Wash and pat dry all the eggplants.
Now Slit the eggplant in such a way to make one incision from the base side towards stem, but in such a way that from stem side it is still attached to stem. Similarly make another incision from other side so that it is divided into four parts which are still attached to stem. Likewise slit all eggplants
In a pan heat 2 tablespoons of oil and cook the eggplants in this oil till the flesh goes little limp and skin starts to crisp up.
Remove the eggplants from pan and place on a kitchen towel/paper napkin.
In another pan dry roast coconut, peanuts, sesame seeds and poppy seeds, dry roast for 5-6 minutes till they become fragrant.
Transfer this toasted mix to a blender, add 2-3 tablespoon of water and blend it to a fine paste.
Now take the same pan in which you cooked eggplant and add one more tablespoon of oil. Heat the oil and add mustard seeds and let them sizzle.

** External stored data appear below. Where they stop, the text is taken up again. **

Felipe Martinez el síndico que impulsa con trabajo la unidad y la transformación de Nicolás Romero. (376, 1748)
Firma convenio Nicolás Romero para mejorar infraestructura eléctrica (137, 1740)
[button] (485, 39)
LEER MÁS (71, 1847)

Add chopped green chilli, grated ginger, chopped onions and cook till they are translucent.
Now add the dry spices, cumin powder, coriander powder and red chilli powder, turmeric. Also add salt to taste.
Add around ½ of water and cook for 2-3 minutes. Add half the quantity of coconut-peanut and poppy seed paste to the pan. and stuff half the paste into the slits you have made in baby brinjals.
Cook the paste for 5-6 minutes on low heat, add one or two tablespoon of water if you feel the paste might stick to bottom of the pan.
Now add the fried and stuffed eggplants to the gravy and mix. Add 2 cups of water, Cover and cook on low flame for 15-20 minutes.Keep stirring it in between.
Finally add jaggery and tamarind paste and stir it well. Top with fresh coriander leaves and serve the delicious baghare baingan with rice or flat breads.